War of the Worlds

War of the Worlds (2005)

75 corrected entries

(21 votes)

Corrected entry: When the lightning storm begins, it is made very clear that an EMP (electromagnetic pulse) has disabled all electronic equipment, including Tom Cruise's watch. However, when the aliens begin disintegrating people, one man is seen holding up a video camera recording the events before being disintegrated himself. An EMP effectively destroys electronic equipment, causing circuit breakers in the device to overload, making such an "instantaneous" repair impossible. In fact the effects of the EMP are never even referred to again throughout the rest of the movie, with people using lights, televisions, phones, cameras and radios as if nothing happened to them. Can't be due to things being turned off - every car we see (except Tom's) is broken, and they can't all have been running during the storm.

Correction: The EMP seems to be caused by their transportation systems. It is likely this is a byproduct of their system, not an intentional weapon. This puts to question how constant it is. Does it really burst evenly out? Or does it fire off in different waves in some unstable pattern. It is likely that some equipment sitting in the right place at the right time could be spared. This would explain the news crews who were able to photograph at least some of the events (most likely using long range zoom).

AVAILABLE DATA
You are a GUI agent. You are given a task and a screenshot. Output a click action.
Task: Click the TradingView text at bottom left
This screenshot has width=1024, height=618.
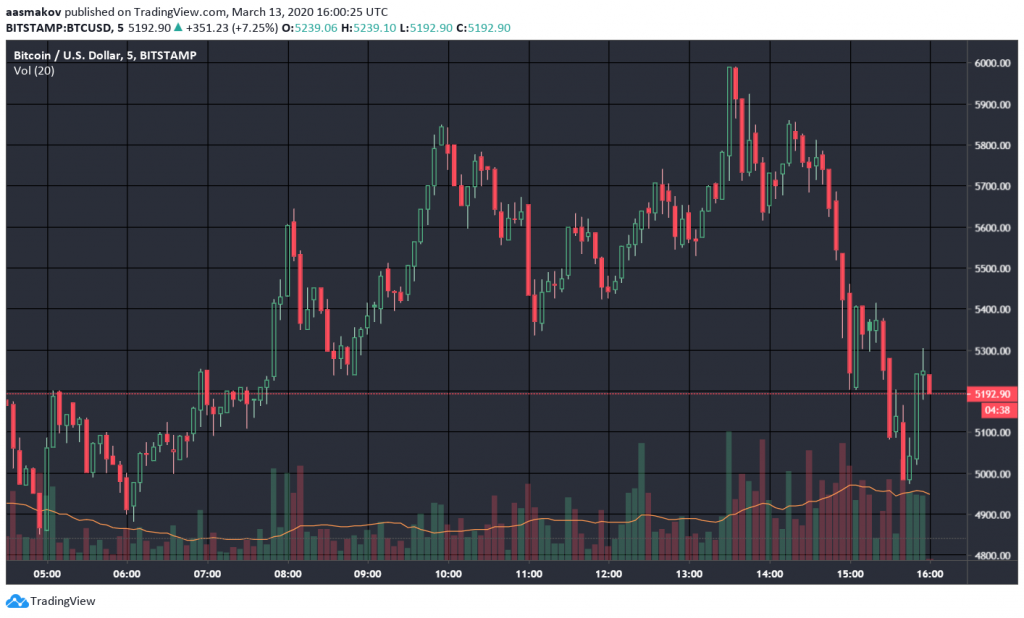(63, 601)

EXERCISE TASKS
• A. Rewrite the War of the Worlds page between "75 corrected entries" and "during the storm.", inclusive, changing "video camera" to "camcorder".
• B. Answer these questions about the War of the Worlds page.
(i) How many corrected entries does the page list for the film?
(ii) What does the correction say seems to cause the EMP?
(iii) According to the correction, what did the news crews most likely use to photograph the events?
The material isn't needed here.

EXPECTED RESPONSES
• A.
75 corrected entries

(21 votes)

Corrected entry: When the lightning storm begins, it is made very clear that an EMP (electromagnetic pulse) has disabled all electronic equipment, including Tom Cruise's watch. However, when the aliens begin disintegrating people, one man is seen holding up a camcorder recording the events before being disintegrated himself. An EMP effectively destroys electronic equipment, causing circuit breakers in the device to overload, making such an "instantaneous" repair impossible. In fact the effects of the EMP are never even referred to again throughout the rest of the movie, with people using lights, televisions, phones, cameras and radios as if nothing happened to them. Can't be due to things being turned off - every car we see (except Tom's) is broken, and they can't all have been running during the storm.

• B.
(i) 75
(ii) The aliens' transportation systems
(iii) Long range zoom